Posos de anarquía

Nuevo retraso en la ley contra la trata, nuevo traspiés del Gobierno

Marlaska y Montero. - Ballesteros (EFE) / Alberto Ortega (Europa Press)

La Ley de Trata (que debería denominarse Ley contra la Trata) tampoco se aprobará en el Consejo de Ministros de hoy martes. Tendría que haberlo hecho hace una semana, pero el contagio de COVID-19 de la ministra de Justicia, Pilar Llop, lo impidió... dijeron, porque lo cierto es que a pesar de que las pretensiones iniciales eran que esta ley hubiera ido inserta en la de 'sólo sí es sí', los socios de gobierno PSOE y Unidas Podemos (UP) continúan sin ponerse de acuerdo en puntos esenciales.

Hay miedo, inquietud. Tras el estreno  de la ley 'sólo sí es sí' y la negativa por parte del ministerio de Igualdad a retocar una sola coma del texto, PSOE y UP andan con pies de plomo y puntos que antes de la polémica ya eran espinosos ahora son aún más peliagudos. Mientras se demora su tramitación, las víctimas de la trata  y la explotación sexual siguen desamparadas, sin una protección efectiva que ni siquiera las protege realmente de sus proxenetas.

Uno de los puntos de disenso entre los socios de coalición se concretaba en las multas a los puteros. Sorprendentemente, UP se niega a la sanción, inclinándose más por medidas educativas y de concienciación, incluyendo a los medios de comunicación, cómo si éstas no fueran complementarias a la sanción. El PSOE, en cambio, sí está a favor de multas de doce a veinticuatro meses.

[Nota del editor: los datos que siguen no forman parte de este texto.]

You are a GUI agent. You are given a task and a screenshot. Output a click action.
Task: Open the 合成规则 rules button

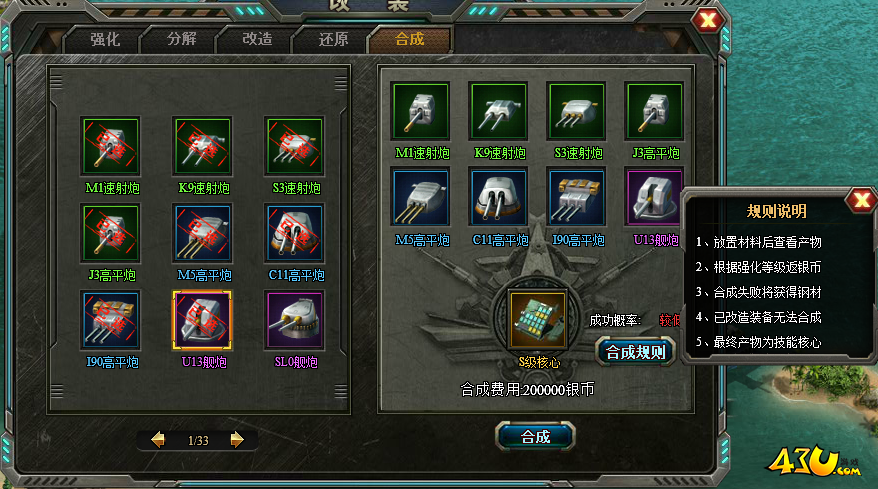(636, 352)
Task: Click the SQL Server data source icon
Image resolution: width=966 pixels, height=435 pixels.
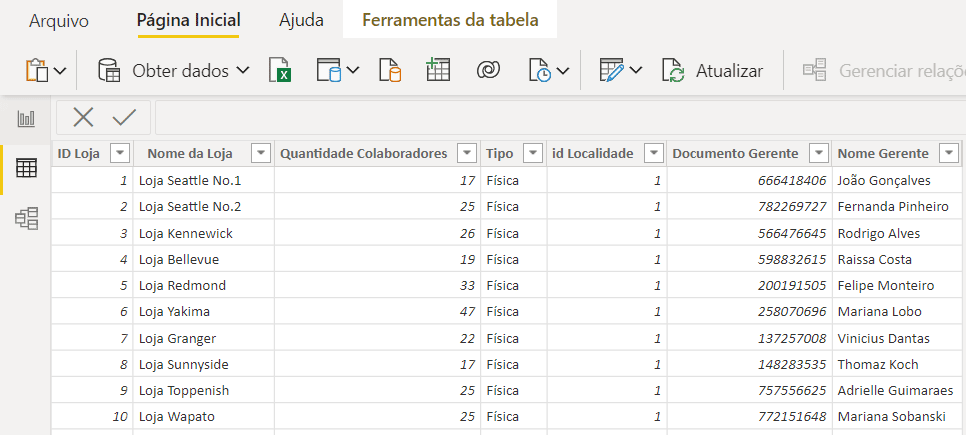Action: point(389,71)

No parece que únicamente con medidas educativas se pueda atajar el problema que nos ha llevado a liderar los ránking mundiales de puteros.

El segundo gran punto de colisión viene motivado por conceder o no el permiso de residencia y trabajo a las víctimas de trata. En esta ocasión, UP sí está a favor, dado que buena parte de las víctimas prostituidas son migrantes y poder tener legalizada su situación en España es esencial para poder reconstruir sus vidas una vez rescatadas de la trata. El ministro Fernando Grande-Marlaska, que ya ha demostrado su calaña con la masacre de Melilla, se opone.

Si incomprensible era la postura de la formación morada en el primero de los puntos, la resistencia del PSOE con el segundo es absolutamente abominable. Privar a las víctimas de trata de un reseteo real a partir del cual poder acceder a un trabajo digno, una vivienda... ser autosuficiente, en definitiva, es absurdo y condena a las víctimas a la deportación o la clandestinidad. ¿Qué pretende Marlaska adoptando un posicionamiento tan inhumano?

Encontrarnos a punto de contar con una ley contra la trata es una muy buena noticia, especialmente porque durante demasiados años los principales partidos, esto es, PP y PSOE, se han resistido a meterle mano a esta cuestión que no debería plantear ningún titubeo y que, sin embargo, nadie encaraba por temor a dejarse pelos en la gatera. Quizás ese temor continúa latente y se ha reavivado con la controvertida puesta en marcha de la ley 'sólo sí es sí', pero ni siquiera por ello se justifica la demora en tramitar una ley tan necesaria como esta.

En esta recta final de legislatura, al llamado gobierno más progresista de la democracia le restan unas cuantas asignaturas pendientes (ley mordaza, ley de la vivienda...) y más le vale ir engrasando la maquinaria interna de la coalición o les penalizará con un aumento de la abstención: la ciudadanía sentirá que les han fallado en asuntos esenciales por una mera cuestión partidista.